The ministerial report also shows that the dwindling domestic funding for road development projects has visited its crimes on the implementation of externally funded projects. An absence of domestic funds typically sees externally sourced projects drift inexorably towards a crossroads since land acquisition, among others, is made that much more difficult. It is clear that the verdict of history on the arrested development of the infrastructure projects will rightly be harsh. The cost of failures in transport capacity building has never been clearer. Extreme weather events are showing just how systemic failures, the likes of which are detailed in the April 2024 ministerial report, can fashion an ending that feels anticlimactic and rushed. Half-finished projects, which are in many respects a piece of short-term thinking, end up splitting at the seams just when we need them most.

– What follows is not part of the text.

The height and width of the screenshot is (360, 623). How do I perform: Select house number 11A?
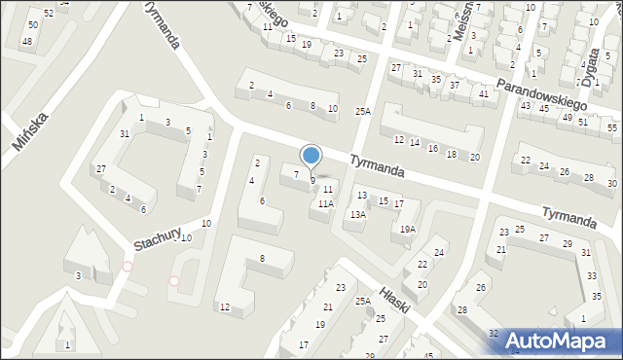pos(326,204)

Evidently, more thought has got to be put into building infrastructure for the future. Indicators, both empirical and anecdotal, are suggestive of the central government biting off more than it can chew. It would probably do responsible authorities a world of good if they fixate their gaze on one long project and spare no effort to see it through to a logical conclusion. Our shoestring budget dictates as much. Short of that, we will keep going around in circles with infrastructure projects—excuse the pun—running out of road.